ISIS is challenged not only on the battlefield, but also ideologically by mainstream Muslim scholars and within militant circles.
Hundreds of mainstream Muslim scholars have spoken out at international and local levels, both individually and collectively. The most important one being the Open Letter to Al-Baghdadi.
The ideological challenge also comes from within militant circles especially rival groups operating in Syria and Iraq such as Jabhah Al-Nusrah and in other places such as Al-Qaeda which based in Yemen.
One of the many criticisms directed against ISIS is its permissiveness in the practice of takfir (declaring a Muslim as apostate) which makes it status as a takfiri group deserved. This equates ISIS to the Kharijites who remain traditionally denounced and despised by Sunni and Salafi Muslims.
This article seeks to analyze ISIS’ response to these challenges by mainstream Muslims and rival militants based on materials distributed online by sources known to have an affiliation to ISIS and distributors of its materials.
Takfir according to ISIS
The list carries many similarities with ISIS’ publication entitled Muqarrar Fi Al-Tawhid Li Al-Mu`askarat (Standard Text for Islamic Creed for Military Camps), dated 1436 (Hijrah calendar) / 2015.
Some of the points are also found in another ISIS publication titled Hazih `Aqidatuna Wa Haza Manhajuna (This is our creed and our way).
All the above mentioned documents are distributed online by ISIS online machineries and among its online supporters.
This article will focus on the 40-points list on takfir because of its concise and easily digestible content which also directly addresses the topic at hand.
The 40 points could be summarised as follows:
- The point begins with a warning against all types of extremism in takfir.
- ISIS rejects the Murji`ite’s doctrines, a) al-irja’ (deferred judgment on faith) that views God as the sole authority to judge who is Muslim and who is not in the Afterlife, and b) Muslims should regard any person who is outwardly Muslim as part of the Muslim community even if he commits grave sin because sin has no adverse effect on salvation as long he remains faithful.

> _Data block_:
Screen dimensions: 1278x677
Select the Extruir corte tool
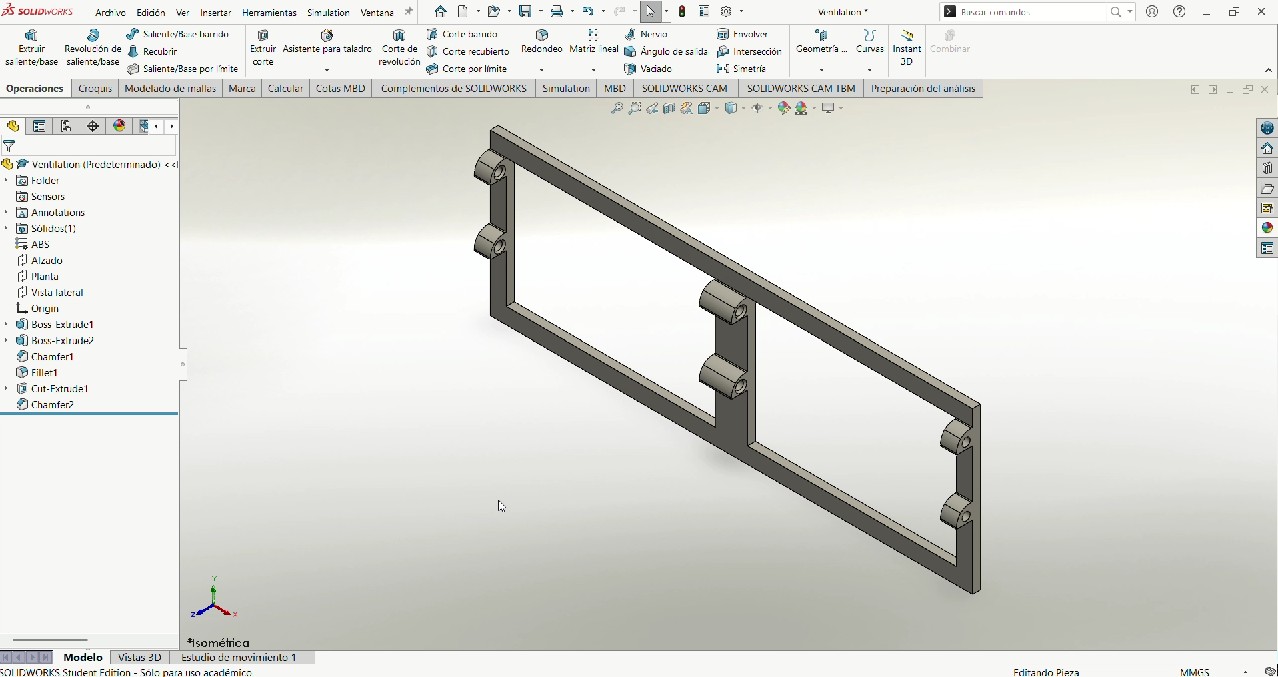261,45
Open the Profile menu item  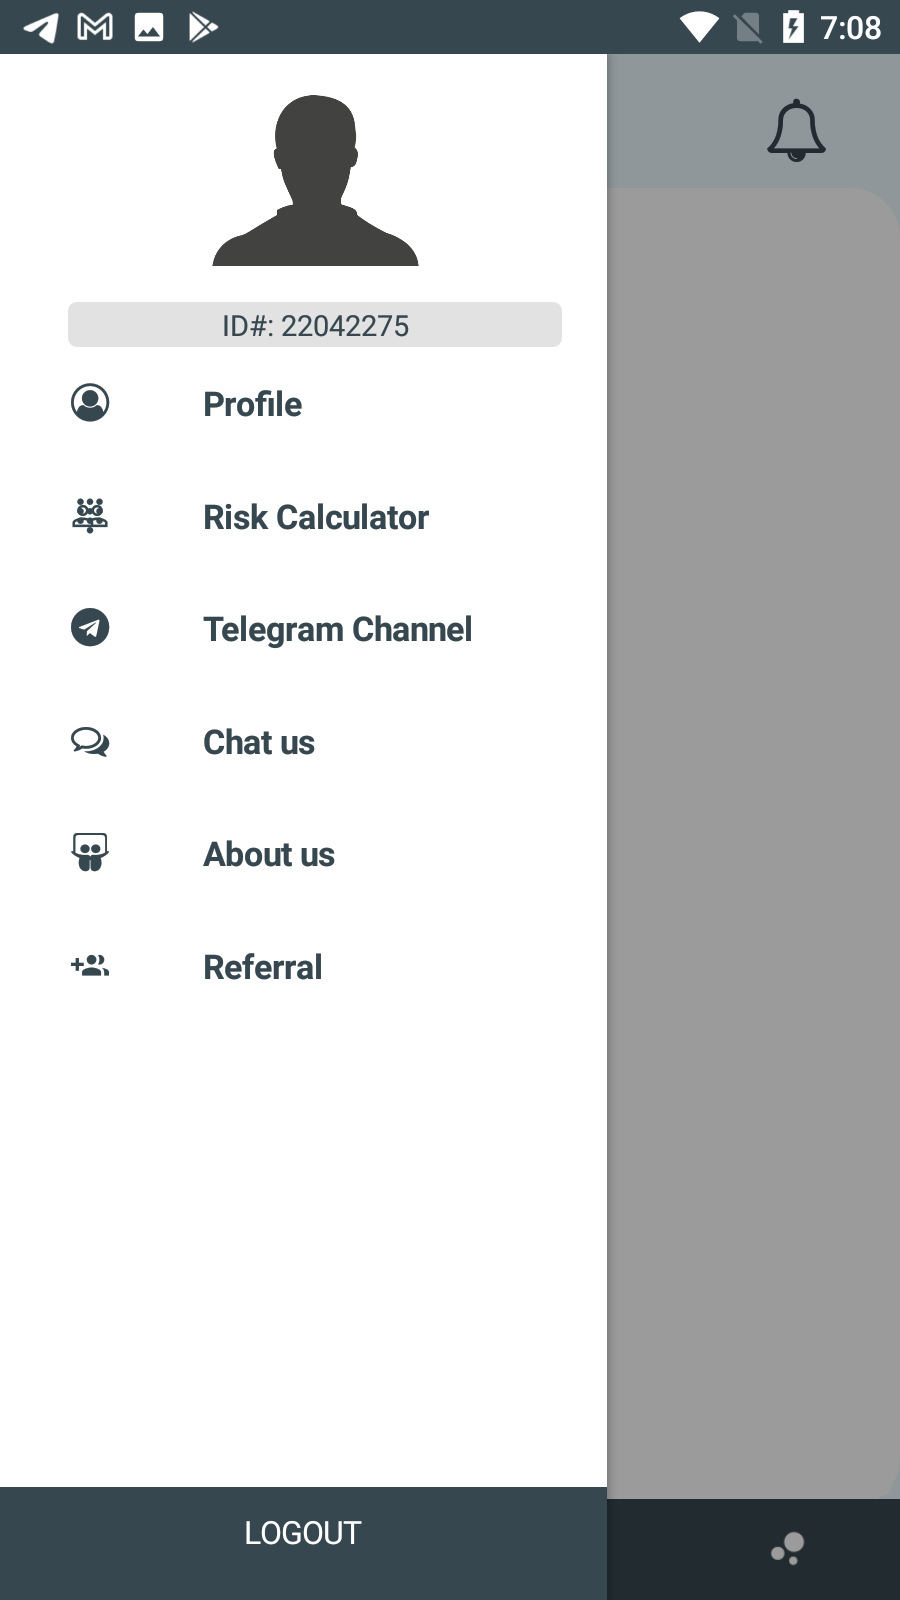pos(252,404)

> _Given request_: Reproduce the article on ISIS and takfir from the words "One of the many" through "calendar) / 2015.", substituting "Khawarij" for "Kharijites".

> _Full answer_:
One of the many criticisms directed against ISIS is its permissiveness in the practice of takfir (declaring a Muslim as apostate) which makes it status as a takfiri group deserved. This equates ISIS to the Khawarij who remain traditionally denounced and despised by Sunni and Salafi Muslims.
This article seeks to analyze ISIS’ response to these challenges by mainstream Muslims and rival militants based on materials distributed online by sources known to have an affiliation to ISIS and distributors of its materials.
Takfir according to ISIS
The list carries many similarities with ISIS’ publication entitled Muqarrar Fi Al-Tawhid Li Al-Mu`askarat (Standard Text for Islamic Creed for Military Camps), dated 1436 (Hijrah calendar) / 2015.